Restate word for word the span of lines that opens with the line containing "Task: Open Hard Disk Sentinel desktop icon" and closes with the last line of the material. Include both ends and nothing more.
◇ ◇ ◇
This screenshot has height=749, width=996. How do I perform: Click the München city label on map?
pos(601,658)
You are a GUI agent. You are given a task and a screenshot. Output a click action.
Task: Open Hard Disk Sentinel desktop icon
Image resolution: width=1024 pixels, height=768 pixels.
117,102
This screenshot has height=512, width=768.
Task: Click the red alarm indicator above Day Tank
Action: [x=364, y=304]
◇ ◇ ◇
Written solution:
Task: Open Hard Disk Sentinel desktop icon
Image resolution: width=1024 pixels, height=768 pixels.
117,102
This screenshot has height=512, width=768.
Task: Click the red alarm indicator above Day Tank
Action: [x=364, y=304]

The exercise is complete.